Hitting Close to Home
I was six the first time I realized I was not the same race as my mother. I remember the day vividly because I was in second grade. A boy in my class pointed it out to me. I of course thought he was a liar and punched him in the nose. When I got home, my mother told me I was biracial. I just figured I was tanned since I lived outside 99% and paled in the winter.
I had no idea what that even meant. I paid no attention to it at all. Until I was nine and my mother who owned a lawn mowing business lost a customer because I got out of the car and came to find her. The man didn’t approve of a white woman having a mixed child. She was really angry at me for coming to find her but never told me why, until years later.
As I grew up I began to notice differences. When we’d go to North Kansas to see my grandparents and we went out to eat everyone would stare at me and my older brother. Later in life I’d find out that my grandparents disowned my mother for adopting biracial children. I guess in the 70’s that was not the in thing to do. Their disapproval must not have lasted long. I spent many summers with them and we were really close.
There weren’t books like “Pretty Brown Girl” when I was a child. My mother had no colleagues who were a different race. I was twelve when I met other people with the same shade of skin or darker. The only exposure I had was my brother and Mowtown. My mom had a collector’s edition. I grew up with the oldies, Barbara Streisand and the Eagles, John Denver and every musical known to man. I didn’t really think much about color until middle school when everyone broke off into cliques.
I didn’t really fit in any group. Groups at that age were so important. I was the odd girl. I didn’t know how to groom my hair like other people my color or understand their dynamics. Slang wasn’t allowed in my house growing up and I’d had a limited exposure to anyone not in my mother’s small circle of friends.
I remember those years vividly because of my mother’s inability to let me find my way or to help me understand the diverse cultures I should’ve been exposed to made it that much harder to figure out who I was.
My grandma always used to ask me when I was going to find a nice white boy to settle down with. First, I was like fifteen and so not ready for that. Second, I used to always tell them I wasn’t white and they’d smile and say they knew.
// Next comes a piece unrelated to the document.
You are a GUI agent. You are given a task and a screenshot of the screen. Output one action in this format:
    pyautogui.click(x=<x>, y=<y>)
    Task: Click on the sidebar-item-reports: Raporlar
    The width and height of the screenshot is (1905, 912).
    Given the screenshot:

They used to drive me bat crazy with that phrase and I’d leave the room frustrated because of the color reference.
When does color shape that?
Should Color shape anything?
My answer of course in a perfect world would be no but we don’t live in a perfect world. We live in one where people judge for what I like to refer as ‘shit and giggles’.
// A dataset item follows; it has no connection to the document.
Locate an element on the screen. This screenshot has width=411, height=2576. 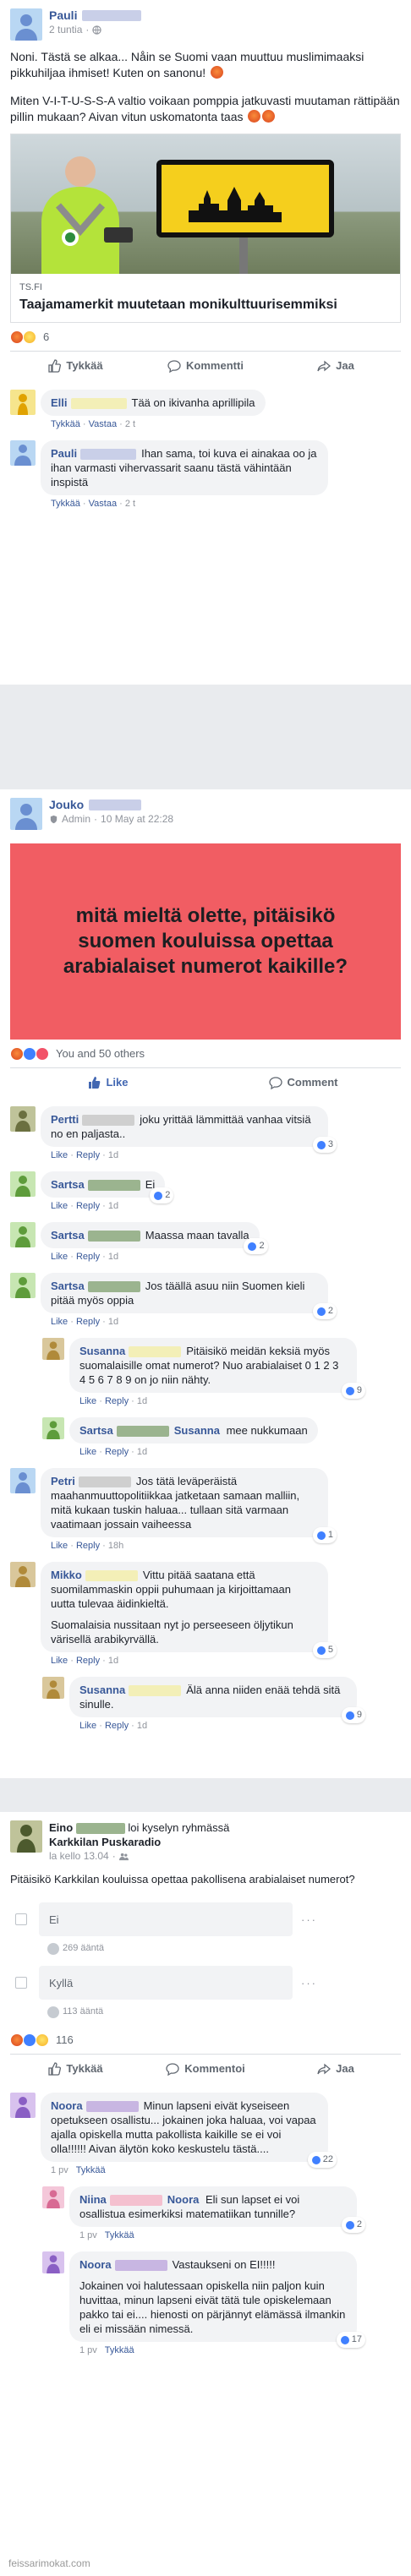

Every time I think the color barrier has been bridged and things are good, there is always someone to knock it down again, leaving me frustrated and having to start over again.
I was in my mid twenties when I finally gave up on trying to please everyone in my circle and realized, some people were just not going like me and oh well. Now I’m in my mid thirties and although I still feel the same way, it’s hard not to be insulted and to remain cordial when people in my circle who don’t feel that I am “Black” enough to be with my fiancé. That because I let my daughter dye her hair with blue streaks, my son dye his mohawk bright red that I am too lenient, or that my youngest has a smarter mouth than she should and I don’t jump down their throat or hit them…(much).
I can’t help that I was adopted by a white family and grew up differently. I won’t apologize for who I am and what I choose to do. And yet at every gathering with family and friends I have to deal with this particular person who goes out of her way to make me uncomfortable.
Others in our in our group of friends continually call me to apologize for this person’s behavior and I tell them it’s okay. I know it’s really not and that I shouldn’t have to be subjected to that type of behavior but people are who they are and if they don’t care for me, there’s something wrong with them, not me. Not that I’m perfection, I’m continually working to be better than I am.
I never thought I’d be in my Mid Thirties and defending myself to a person of color still. I thought this world I live in has grown past that.
This is one of the main reasons I love writing inter-racial romance. I feel there is much silence from those who share my complexion and downplay or hide what they’re going through. That it isn’t real if it’s not talked about.